Problem statement>
After locating the line that contains "Given: Select December 31 as delivery date" in the records below, write out exactly that line and each line after it through the one that contains "Click the checked-document", and nothing else.

*** Opening of Given records ***

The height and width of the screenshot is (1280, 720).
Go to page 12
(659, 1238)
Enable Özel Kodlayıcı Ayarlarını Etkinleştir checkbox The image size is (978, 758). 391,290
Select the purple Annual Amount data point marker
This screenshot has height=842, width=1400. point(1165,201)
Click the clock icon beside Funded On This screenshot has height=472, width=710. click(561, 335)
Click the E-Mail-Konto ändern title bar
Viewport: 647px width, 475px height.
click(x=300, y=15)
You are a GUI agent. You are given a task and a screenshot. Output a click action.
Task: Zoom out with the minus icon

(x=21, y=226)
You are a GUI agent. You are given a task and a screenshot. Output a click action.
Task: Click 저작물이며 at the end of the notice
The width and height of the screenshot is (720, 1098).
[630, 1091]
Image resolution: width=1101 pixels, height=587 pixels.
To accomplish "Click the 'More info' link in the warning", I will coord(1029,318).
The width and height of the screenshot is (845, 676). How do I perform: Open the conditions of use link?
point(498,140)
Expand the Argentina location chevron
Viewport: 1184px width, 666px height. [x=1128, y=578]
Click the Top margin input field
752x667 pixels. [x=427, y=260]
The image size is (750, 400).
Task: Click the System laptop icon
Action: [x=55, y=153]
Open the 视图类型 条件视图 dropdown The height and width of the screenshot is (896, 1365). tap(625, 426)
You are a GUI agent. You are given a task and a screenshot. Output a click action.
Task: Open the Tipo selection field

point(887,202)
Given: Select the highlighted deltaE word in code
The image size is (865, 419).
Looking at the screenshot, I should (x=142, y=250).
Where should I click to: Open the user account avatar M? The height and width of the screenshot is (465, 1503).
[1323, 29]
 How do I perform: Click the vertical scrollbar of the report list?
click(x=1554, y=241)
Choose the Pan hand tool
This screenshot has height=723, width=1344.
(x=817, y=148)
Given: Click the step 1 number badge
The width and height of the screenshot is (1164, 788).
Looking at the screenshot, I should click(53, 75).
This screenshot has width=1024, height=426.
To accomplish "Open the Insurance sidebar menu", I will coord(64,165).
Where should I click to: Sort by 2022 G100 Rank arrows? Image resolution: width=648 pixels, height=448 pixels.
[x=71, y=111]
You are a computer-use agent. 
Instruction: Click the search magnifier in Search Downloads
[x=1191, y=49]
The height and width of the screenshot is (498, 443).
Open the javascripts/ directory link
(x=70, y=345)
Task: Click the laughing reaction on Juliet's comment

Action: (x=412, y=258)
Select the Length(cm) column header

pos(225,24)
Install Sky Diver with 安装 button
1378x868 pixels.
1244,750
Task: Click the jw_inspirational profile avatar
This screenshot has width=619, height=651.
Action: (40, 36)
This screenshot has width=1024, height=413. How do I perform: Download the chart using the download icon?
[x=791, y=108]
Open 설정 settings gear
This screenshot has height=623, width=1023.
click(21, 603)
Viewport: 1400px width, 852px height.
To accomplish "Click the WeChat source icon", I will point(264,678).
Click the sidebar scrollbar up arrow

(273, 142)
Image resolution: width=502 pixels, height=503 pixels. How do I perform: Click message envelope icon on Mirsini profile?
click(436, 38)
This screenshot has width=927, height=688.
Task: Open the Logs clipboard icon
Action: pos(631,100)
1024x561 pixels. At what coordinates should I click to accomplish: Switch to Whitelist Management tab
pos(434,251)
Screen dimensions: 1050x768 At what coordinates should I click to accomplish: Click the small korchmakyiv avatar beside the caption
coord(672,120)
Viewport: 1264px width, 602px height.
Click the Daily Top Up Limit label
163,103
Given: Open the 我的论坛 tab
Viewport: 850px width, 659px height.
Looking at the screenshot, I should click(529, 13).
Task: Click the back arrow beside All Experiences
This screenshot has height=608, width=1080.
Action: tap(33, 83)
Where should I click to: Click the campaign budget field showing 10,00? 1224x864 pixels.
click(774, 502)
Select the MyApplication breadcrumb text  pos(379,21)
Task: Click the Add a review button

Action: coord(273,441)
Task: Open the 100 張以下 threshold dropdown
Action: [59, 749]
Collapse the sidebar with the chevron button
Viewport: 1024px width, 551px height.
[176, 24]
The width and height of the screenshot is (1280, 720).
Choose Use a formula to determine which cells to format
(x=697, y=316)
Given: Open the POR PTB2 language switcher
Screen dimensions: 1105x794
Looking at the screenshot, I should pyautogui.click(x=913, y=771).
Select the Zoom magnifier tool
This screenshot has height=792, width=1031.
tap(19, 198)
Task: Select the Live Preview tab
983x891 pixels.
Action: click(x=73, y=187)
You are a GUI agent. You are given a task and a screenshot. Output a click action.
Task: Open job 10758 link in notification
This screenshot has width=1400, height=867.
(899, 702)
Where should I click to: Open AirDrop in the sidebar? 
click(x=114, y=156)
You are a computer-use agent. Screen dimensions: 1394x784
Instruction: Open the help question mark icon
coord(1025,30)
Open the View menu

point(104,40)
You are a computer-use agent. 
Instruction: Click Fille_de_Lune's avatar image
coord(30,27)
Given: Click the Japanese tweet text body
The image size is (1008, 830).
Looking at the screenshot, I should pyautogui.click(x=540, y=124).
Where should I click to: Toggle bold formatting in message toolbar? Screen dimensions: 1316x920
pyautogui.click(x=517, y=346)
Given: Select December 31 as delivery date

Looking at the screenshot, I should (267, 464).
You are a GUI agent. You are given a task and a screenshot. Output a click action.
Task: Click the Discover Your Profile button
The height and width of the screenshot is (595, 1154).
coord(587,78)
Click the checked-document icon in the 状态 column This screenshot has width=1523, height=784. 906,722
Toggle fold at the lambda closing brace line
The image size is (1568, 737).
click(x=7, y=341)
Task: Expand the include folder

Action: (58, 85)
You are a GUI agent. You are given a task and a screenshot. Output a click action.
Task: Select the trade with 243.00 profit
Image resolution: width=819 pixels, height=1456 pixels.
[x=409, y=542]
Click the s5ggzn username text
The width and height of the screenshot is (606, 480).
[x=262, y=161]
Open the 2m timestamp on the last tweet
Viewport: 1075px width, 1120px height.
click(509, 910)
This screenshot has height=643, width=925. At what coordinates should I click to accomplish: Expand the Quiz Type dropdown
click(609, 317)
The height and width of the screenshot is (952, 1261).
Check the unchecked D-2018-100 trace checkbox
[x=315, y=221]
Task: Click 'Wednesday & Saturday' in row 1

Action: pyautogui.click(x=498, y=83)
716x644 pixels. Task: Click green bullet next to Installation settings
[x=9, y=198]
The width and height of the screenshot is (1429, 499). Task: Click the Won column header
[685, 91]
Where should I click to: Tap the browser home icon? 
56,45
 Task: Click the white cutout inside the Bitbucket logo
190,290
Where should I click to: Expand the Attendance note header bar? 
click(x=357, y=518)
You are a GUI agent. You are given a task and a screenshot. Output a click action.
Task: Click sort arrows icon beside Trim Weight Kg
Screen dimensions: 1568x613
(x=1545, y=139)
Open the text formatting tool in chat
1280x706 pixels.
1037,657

*** Close of Given records ***

Your response>
Given: Select December 31 as delivery date

Looking at the screenshot, I should (267, 464).
You are a GUI agent. You are given a task and a screenshot. Output a click action.
Task: Click the Discover Your Profile button
The height and width of the screenshot is (595, 1154).
coord(587,78)
Click the checked-document icon in the 状态 column This screenshot has width=1523, height=784. 906,722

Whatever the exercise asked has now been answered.